## Document passage
1) excerpt from 'Two released without charge after Birmingham anti-terror raid'

2) Only in a democracy can you cry 'police state'

3) excerpt from 'Muslim unrest as police carry out new raids'

4) Irish show muslims solidarity

5) Muslims are now getting the same treatment Jews had a century ago

6) from the archives: Are Muslims becoming the new Irish?


excerpt from 'Two released without charge after Birmingham anti-terror raid'

Times Online, 7 February 2007

The two men released this morning after being held in Birmingham on
terror charges claim that police told them nothing about any alleged
plot to kidnap or behead a British Muslim soldier.

In a statement issued through their solicitor, Gareth Peirce, they
added that they are "convinced" that the other seven men being held by
police are innocent and should be released straight away.

"They have left the police station without any better understanding of
why they were there than when they first arrived seven days ago," Ms
Peirce said.

"Not a word was ever mentioned to either of them about a plot to
kidnap or the grisly suggestion of a beheading or even of a soldier at
all. Both have been met with a consistent refusal over seven days for
any explanation for their arrest. They are convinced that others in
the police station must be as innocent as they and urge that they also
be swiftly released."


Only in a democracy can you cry 'police state'

leading article, Daily Telegraph, 9 February 2007

Distressing though it must have been for Abu Bakr to have been
arrested and questioned in connection with an alleged terrorist kidnap
plot, only to be released without charge a week later, it hardly
warranted his intemperate reaction. "It's a police state for Muslims,"

## Records shown
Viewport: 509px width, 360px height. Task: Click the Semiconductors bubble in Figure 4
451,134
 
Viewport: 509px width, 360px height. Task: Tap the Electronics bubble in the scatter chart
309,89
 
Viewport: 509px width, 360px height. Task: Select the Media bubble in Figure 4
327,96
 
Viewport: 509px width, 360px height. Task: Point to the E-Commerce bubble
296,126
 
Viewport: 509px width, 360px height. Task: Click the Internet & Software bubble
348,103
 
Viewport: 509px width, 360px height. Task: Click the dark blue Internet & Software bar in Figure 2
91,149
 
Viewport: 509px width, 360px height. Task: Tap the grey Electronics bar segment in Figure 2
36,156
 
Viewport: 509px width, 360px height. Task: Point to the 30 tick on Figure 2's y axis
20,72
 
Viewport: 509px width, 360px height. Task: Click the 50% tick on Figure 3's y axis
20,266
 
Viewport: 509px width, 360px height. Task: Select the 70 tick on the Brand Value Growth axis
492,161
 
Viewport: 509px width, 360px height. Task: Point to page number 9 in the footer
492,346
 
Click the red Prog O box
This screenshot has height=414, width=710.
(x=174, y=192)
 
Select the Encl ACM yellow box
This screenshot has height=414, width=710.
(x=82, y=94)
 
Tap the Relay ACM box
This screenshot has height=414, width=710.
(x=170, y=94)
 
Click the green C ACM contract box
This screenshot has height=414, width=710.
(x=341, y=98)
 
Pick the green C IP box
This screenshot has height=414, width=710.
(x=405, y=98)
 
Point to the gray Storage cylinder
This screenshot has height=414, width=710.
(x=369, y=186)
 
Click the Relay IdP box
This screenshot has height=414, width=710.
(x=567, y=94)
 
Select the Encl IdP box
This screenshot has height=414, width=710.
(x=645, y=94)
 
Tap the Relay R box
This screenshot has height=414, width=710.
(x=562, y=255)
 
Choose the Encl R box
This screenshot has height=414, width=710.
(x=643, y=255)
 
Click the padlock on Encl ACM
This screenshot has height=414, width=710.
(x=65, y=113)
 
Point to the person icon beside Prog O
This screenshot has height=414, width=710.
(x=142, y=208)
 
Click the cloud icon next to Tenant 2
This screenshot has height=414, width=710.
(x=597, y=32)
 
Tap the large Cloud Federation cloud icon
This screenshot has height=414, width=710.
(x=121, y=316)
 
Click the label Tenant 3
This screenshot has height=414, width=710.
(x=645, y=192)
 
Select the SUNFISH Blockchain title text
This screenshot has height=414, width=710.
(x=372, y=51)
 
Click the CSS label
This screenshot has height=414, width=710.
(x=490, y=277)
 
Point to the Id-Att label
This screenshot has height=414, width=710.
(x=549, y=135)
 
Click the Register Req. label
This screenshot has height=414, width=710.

## What is asked
1. Summarize the Birmingham raid excerpts in two sentences.
2. According to the Birmingham raid excerpts, how many other men were still being held by police when the two were released?

## Answers below
1. Two men released without charge after seven days in custody in Birmingham said, through their solicitor Gareth Peirce, that police never mentioned any plot to kidnap or behead a British Muslim soldier and that they are convinced the other seven men held are innocent. A Daily Telegraph leading article argued that, however distressing Abu Bakr's arrest and release without charge must have been, it hardly warranted his reaction that "It's a police state for Muslims."

2. Seven.